Через два дня Николай Иванович возвращался в город, и Алик вызвался проводить друга до станции. Повсюду закипала жизнь: чесноком и луком ощетинились грядки огородов, упругой тяжестью наливались листья смородины, а белые свечки вишен таяли в прозрачном воздухе. В высохших лужах терпеливо затаились лягушки. Май вступал в свою силу, и земля спешила отдать последнюю каплю сохранившейся прохлады.
Николай Иванович был сегодня особенно задумчив. Не верилось — не хотелось верить в какие-то надуманные угрозы, но невольно вспоминался разговор, состоявшийся накануне. «Послушай, может, тебе деньгами помочь?» — предложил он Алику. «За предложение, конечно, спасибо, но это лишнее, — усмехнулся тот. — Да и скорее я помогу тебе, старина. Поверь, нас не обижали. Впрочем, мы и сами были не промах». — «А мы и теперь не промах!» — вмешался в их разговор Ганс и расхохотался так, словно и не было вокруг всех этих смертей. Остальные же переглянулись в улыбке, но сдержанно промолчали. Какая-то недосказанность таилась в их взглядах. Казалось, они боялись обронить случайное слово, чтобы лишний раз не побеспокоить хозяина.

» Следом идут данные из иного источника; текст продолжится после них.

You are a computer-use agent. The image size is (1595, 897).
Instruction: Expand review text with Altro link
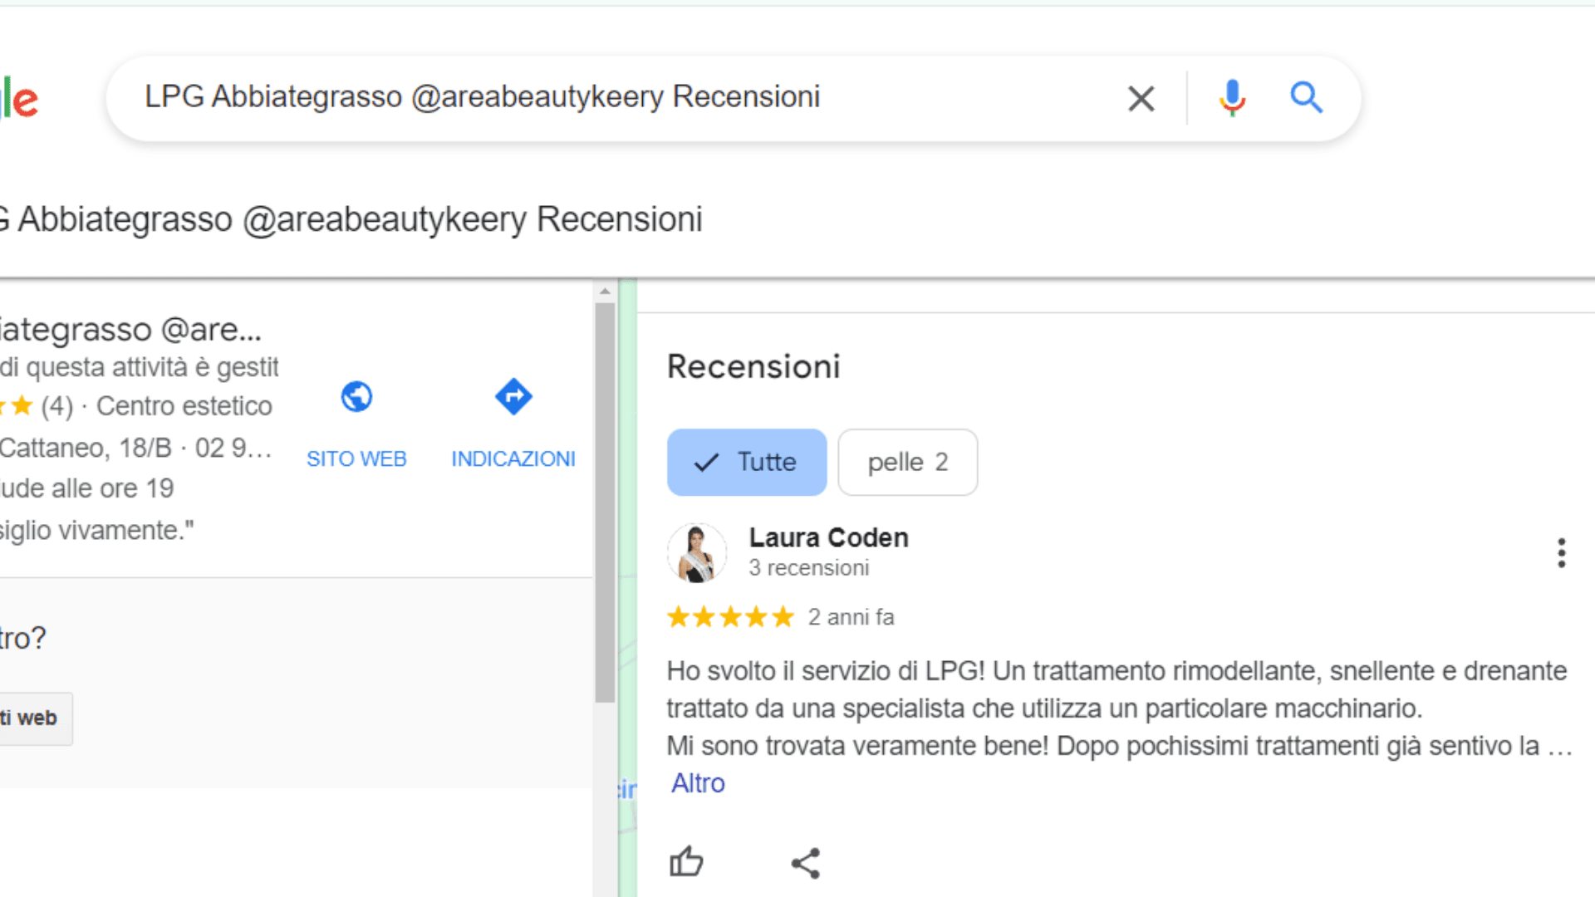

«Что это нынче с ребятами? — улучив момент, спросил он у Алика. — Заждались команды «В атаку!»? — «Видишь ли, — произнес рассеянно тот, — вчера должен был подъехать Артур, все ждали. И вот, до сих пор нет».
Момент получился неловкий, и Николай Иванович не нашелся, что ответить.
…Шли молча. Говорить о пустяках не хотелось, а все серьезное, казалось, давным-давно оговорено. Первым нарушил молчание Алик.
— Я вот подумал, знаешь, — задумчиво проговорил он, — мы ведь с тобой в принципе совершенно разные люди. Я — бродяга, ты — домосед. И хотя мы знаем друг друга с детства, я никогда не понимал таких, как ты. Скажи честно, тебе не надоело всю жизнь торчать в городе, ходить на одну и ту же работу, встречать одних и тех же людей?
Николай Иванович ответил не сразу. Он смерил друга долгим испытующим взглядом, словно бы вопрошая, чего же, мол, тут непонятного? И привычно, по-профессорски снисходя до него, как до не слишком радивого студента, пояснил:
— Кто-то из великих сказал: «Тот, кто боится перемен, боится жить». Не слишком лестная характеристика, не правда ли? — усмехнулся он и, помолчав, продолжил: — «А кто избегает постоянства, кто всегда ищет нового, тот боится умереть». Так что в этом вопросе мы с тобой квиты.
— Забавно! — согласился Алик. — А в качестве компенсации судьба каждому подбрасывает его страхи.
— Ну, тебе-то теперь бояться нечего — ты уже умер, — выдавил грустную улыбку Николай Иванович.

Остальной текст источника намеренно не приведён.